» **THE PROBLEM**
Starting at the line containing "Privacy Policy (76, 1969)" and ending at the line containing "CN (19, 257)", print every line of the material below exactly, both ends included, and stop there.

» **GIVEN RECORDS**

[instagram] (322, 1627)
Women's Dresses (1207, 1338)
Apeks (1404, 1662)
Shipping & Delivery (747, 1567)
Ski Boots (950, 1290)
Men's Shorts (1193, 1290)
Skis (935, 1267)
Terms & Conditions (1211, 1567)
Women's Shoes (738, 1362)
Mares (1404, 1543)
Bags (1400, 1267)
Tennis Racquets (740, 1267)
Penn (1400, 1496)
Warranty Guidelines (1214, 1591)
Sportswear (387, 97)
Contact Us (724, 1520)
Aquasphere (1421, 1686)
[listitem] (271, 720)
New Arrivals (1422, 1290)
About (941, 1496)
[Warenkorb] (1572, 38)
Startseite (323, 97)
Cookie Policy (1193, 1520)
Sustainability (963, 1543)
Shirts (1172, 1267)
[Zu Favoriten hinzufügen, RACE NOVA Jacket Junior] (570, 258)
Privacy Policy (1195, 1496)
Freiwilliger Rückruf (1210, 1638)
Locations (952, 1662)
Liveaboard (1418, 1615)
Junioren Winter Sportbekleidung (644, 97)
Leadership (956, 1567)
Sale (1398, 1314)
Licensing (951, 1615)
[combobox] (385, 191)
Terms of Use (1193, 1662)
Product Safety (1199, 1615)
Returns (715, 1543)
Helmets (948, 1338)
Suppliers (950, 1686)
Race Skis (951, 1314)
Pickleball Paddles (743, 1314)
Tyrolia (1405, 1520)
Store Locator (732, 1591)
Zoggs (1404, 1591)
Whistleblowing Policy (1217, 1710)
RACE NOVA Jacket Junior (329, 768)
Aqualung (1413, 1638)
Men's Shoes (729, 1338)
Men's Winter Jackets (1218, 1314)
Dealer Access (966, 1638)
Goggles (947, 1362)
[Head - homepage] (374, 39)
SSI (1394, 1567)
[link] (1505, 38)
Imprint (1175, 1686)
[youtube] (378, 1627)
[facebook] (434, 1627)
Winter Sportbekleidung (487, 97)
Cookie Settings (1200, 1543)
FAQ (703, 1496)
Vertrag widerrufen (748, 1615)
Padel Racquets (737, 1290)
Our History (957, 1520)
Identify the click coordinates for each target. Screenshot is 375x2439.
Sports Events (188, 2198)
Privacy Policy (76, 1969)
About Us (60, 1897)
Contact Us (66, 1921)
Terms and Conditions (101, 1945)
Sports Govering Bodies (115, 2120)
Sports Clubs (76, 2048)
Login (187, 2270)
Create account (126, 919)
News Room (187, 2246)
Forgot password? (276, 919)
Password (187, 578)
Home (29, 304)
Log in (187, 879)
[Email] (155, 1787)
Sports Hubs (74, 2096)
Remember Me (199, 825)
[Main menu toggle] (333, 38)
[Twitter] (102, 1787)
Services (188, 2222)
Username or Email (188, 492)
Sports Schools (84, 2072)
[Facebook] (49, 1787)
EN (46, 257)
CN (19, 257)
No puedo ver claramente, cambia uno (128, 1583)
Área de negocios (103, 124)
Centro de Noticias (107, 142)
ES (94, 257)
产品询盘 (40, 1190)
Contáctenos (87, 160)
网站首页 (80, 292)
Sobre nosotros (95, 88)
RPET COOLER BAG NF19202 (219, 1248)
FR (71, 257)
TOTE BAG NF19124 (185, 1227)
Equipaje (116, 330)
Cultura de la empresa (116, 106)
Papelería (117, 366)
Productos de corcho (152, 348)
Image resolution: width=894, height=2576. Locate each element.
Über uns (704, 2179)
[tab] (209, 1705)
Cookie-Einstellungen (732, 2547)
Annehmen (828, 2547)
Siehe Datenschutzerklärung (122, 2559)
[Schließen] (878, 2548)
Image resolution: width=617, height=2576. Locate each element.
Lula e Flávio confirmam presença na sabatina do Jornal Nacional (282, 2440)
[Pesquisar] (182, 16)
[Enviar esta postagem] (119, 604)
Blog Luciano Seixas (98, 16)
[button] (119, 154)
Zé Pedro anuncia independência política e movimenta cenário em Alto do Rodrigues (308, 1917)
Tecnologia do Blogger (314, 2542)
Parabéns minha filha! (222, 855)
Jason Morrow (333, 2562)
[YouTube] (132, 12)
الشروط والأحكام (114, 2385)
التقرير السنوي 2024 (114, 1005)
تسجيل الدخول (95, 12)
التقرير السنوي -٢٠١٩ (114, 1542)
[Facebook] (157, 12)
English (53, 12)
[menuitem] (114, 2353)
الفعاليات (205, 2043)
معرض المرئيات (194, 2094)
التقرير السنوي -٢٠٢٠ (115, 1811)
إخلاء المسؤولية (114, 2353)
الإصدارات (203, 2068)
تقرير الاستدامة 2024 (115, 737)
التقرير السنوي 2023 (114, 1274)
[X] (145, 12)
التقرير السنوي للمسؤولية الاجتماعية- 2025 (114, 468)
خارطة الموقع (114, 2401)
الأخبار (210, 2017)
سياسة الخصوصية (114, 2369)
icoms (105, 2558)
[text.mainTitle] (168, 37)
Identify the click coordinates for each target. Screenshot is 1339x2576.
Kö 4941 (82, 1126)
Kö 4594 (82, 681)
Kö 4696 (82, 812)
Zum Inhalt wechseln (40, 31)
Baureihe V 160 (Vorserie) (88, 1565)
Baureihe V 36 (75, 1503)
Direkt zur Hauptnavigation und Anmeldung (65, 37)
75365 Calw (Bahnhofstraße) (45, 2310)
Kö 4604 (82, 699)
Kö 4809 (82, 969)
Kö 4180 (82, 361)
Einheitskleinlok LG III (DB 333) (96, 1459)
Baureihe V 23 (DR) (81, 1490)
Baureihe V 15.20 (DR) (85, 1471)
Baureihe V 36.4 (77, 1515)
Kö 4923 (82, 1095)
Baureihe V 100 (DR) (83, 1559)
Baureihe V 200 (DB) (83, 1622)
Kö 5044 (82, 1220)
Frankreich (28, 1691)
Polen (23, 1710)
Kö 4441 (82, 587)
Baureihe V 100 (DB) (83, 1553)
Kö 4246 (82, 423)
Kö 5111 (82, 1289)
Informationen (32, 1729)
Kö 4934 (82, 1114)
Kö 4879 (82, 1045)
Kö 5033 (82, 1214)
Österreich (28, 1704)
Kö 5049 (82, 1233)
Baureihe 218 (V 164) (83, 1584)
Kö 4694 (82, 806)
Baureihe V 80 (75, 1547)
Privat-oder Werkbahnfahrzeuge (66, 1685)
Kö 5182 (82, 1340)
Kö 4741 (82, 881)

» **WRITTEN SOLUTION**
Privacy Policy (76, 1969)
About Us (60, 1897)
Contact Us (66, 1921)
Terms and Conditions (101, 1945)
Sports Govering Bodies (115, 2120)
Sports Clubs (76, 2048)
Login (187, 2270)
Create account (126, 919)
News Room (187, 2246)
Forgot password? (276, 919)
Password (187, 578)
Home (29, 304)
Log in (187, 879)
[Email] (155, 1787)
Sports Hubs (74, 2096)
Remember Me (199, 825)
[Main menu toggle] (333, 38)
[Twitter] (102, 1787)
Services (188, 2222)
Username or Email (188, 492)
Sports Schools (84, 2072)
[Facebook] (49, 1787)
EN (46, 257)
CN (19, 257)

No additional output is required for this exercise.